## START DATASET ENTRIES

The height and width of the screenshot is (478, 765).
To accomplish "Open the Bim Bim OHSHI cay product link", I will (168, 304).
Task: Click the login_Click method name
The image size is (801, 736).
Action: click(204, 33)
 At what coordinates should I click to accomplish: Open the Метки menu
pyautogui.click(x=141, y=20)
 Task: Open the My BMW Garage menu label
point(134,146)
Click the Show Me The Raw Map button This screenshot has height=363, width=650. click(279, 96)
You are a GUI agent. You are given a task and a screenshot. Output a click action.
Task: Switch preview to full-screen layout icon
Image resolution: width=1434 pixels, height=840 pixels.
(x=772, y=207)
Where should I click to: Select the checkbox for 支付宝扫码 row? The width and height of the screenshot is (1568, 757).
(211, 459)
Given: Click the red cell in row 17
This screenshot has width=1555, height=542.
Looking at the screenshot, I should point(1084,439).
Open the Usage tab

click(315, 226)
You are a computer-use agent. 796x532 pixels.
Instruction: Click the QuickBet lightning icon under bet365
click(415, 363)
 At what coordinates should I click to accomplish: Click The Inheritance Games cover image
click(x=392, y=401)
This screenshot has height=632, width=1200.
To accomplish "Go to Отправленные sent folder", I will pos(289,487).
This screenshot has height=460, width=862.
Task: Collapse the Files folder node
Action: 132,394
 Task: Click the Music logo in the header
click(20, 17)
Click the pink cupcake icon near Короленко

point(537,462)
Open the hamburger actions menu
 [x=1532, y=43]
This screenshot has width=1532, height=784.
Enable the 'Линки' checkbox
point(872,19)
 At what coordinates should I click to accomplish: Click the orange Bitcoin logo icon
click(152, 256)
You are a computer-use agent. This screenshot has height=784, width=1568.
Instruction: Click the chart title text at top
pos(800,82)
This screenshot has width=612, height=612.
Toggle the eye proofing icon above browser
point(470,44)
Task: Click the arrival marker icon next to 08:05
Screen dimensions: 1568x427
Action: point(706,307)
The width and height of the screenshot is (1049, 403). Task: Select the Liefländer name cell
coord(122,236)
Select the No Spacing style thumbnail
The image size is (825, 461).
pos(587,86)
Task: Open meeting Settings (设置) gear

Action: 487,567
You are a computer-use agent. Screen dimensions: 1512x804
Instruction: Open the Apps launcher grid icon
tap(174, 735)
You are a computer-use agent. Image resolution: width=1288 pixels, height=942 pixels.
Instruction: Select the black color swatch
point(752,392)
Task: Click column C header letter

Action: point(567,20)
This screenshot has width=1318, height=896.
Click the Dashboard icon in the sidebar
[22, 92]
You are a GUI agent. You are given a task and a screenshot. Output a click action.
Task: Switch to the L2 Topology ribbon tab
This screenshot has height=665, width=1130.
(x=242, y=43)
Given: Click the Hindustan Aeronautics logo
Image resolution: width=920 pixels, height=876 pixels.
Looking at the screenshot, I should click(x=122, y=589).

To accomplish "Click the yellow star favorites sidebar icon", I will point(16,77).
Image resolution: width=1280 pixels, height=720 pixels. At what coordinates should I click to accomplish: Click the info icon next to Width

## END DATASET ENTRIES

- [WHAT TO WORK ON]:
Format every line of the entries above as a JSON list of strings, one string per line, leaving out blank lines.

- [COMPLETE RESPONSE]:
[
  "The height and width of the screenshot is (478, 765).",
  "To accomplish \"Open the Bim Bim OHSHI cay product link\", I will (168, 304).",
  "Task: Click the login_Click method name",
  "The image size is (801, 736).",
  "Action: click(204, 33)",
  " At what coordinates should I click to accomplish: Open the Метки menu",
  "pyautogui.click(x=141, y=20)",
  " Task: Open the My BMW Garage menu label",
  "point(134,146)",
  "Click the Show Me The Raw Map button This screenshot has height=363, width=650. click(279, 96)",
  "You are a GUI agent. You are given a task and a screenshot. Output a click action.",
  "Task: Switch preview to full-screen layout icon",
  "Image resolution: width=1434 pixels, height=840 pixels.",
  "(x=772, y=207)",
  "Where should I click to: Select the checkbox for 支付宝扫码 row? The width and height of the screenshot is (1568, 757).",
  "(211, 459)",
  "Given: Click the red cell in row 17",
  "This screenshot has width=1555, height=542.",
  "Looking at the screenshot, I should point(1084,439).",
  "Open the Usage tab",
  "click(315, 226)",
  "You are a computer-use agent. 796x532 pixels.",
  "Instruction: Click the QuickBet lightning icon under bet365",
  "click(415, 363)",
  " At what coordinates should I click to accomplish: Click The Inheritance Games cover image",
  "click(x=392, y=401)",
  "This screenshot has height=632, width=1200.",
  "To accomplish \"Go to Отправленные sent folder\", I will pos(289,487).",
  "This screenshot has height=460, width=862.",
  "Task: Collapse the Files folder node",
  "Action: 132,394",
  " Task: Click the Music logo in the header",
  "click(20, 17)",
  "Click the pink cupcake icon near Короленко",
  "point(537,462)",
  "Open the hamburger actions menu",
  " [x=1532, y=43]",
  "This screenshot has width=1532, height=784.",
  "Enable the 'Линки' checkbox",
  "point(872,19)",
  " At what coordinates should I click to accomplish: Click the orange Bitcoin logo icon",
  "click(152, 256)",
  "You are a computer-use agent. This screenshot has height=784, width=1568.",
  "Instruction: Click the chart title text at top",
  "pos(800,82)",
  "This screenshot has width=612, height=612.",
  "Toggle the eye proofing icon above browser",
  "point(470,44)",
  "Task: Click the arrival marker icon next to 08:05",
  "Screen dimensions: 1568x427",
  "Action: point(706,307)",
  "The width and height of the screenshot is (1049, 403). Task: Select the Liefländer name cell",
  "coord(122,236)",
  "Select the No Spacing style thumbnail",
  "The image size is (825, 461).",
  "pos(587,86)",
  "Task: Open meeting Settings (设置) gear",
  "Action: 487,567",
  "You are a computer-use agent. Screen dimensions: 1512x804",
  "Instruction: Open the Apps launcher grid icon",
  "tap(174, 735)",
  "You are a computer-use agent. Image resolution: width=1288 pixels, height=942 pixels.",
  "Instruction: Select the black color swatch",
  "point(752,392)",
  "Task: Click column C header letter",
  "Action: point(567,20)",
  "This screenshot has width=1318, height=896.",
  "Click the Dashboard icon in the sidebar",
  "[22, 92]",
  "You are a GUI agent. You are given a task and a screenshot. Output a click action.",
  "Task: Switch to the L2 Topology ribbon tab",
  "This screenshot has height=665, width=1130.",
  "(x=242, y=43)",
  "Given: Click the Hindustan Aeronautics logo",
  "Image resolution: width=920 pixels, height=876 pixels.",
  "Looking at the screenshot, I should click(x=122, y=589).",
  "To accomplish \"Click the yellow star favorites sidebar icon\", I will point(16,77).",
  "Image resolution: width=1280 pixels, height=720 pixels. At what coordinates should I click to accomplish: Click the info icon next to Width"
]